### EXERCISE
Render every one of the rows below as a two-column CSV with the header columns "row_text" and "answer". Give one CSV line per row, place each value in a single quoted field with line breaks replaced by spaces, and omit the pictures.

Item-finding records
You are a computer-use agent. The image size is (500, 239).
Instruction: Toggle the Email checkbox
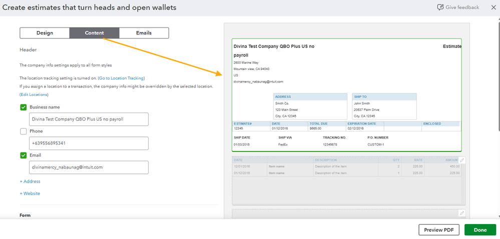24,155
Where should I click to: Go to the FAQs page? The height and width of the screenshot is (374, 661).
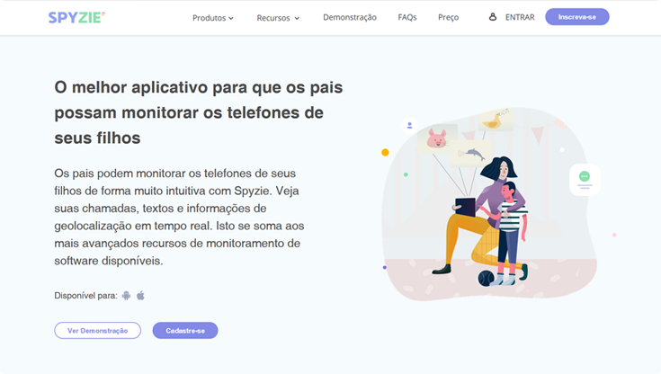point(407,17)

### RESPONSE
row_text,answer
"You are a computer-use agent. The image size is (500, 239). Instruction: Toggle the Email checkbox","24,155"
"Where should I click to: Go to the FAQs page? The height and width of the screenshot is (374, 661).","point(407,17)"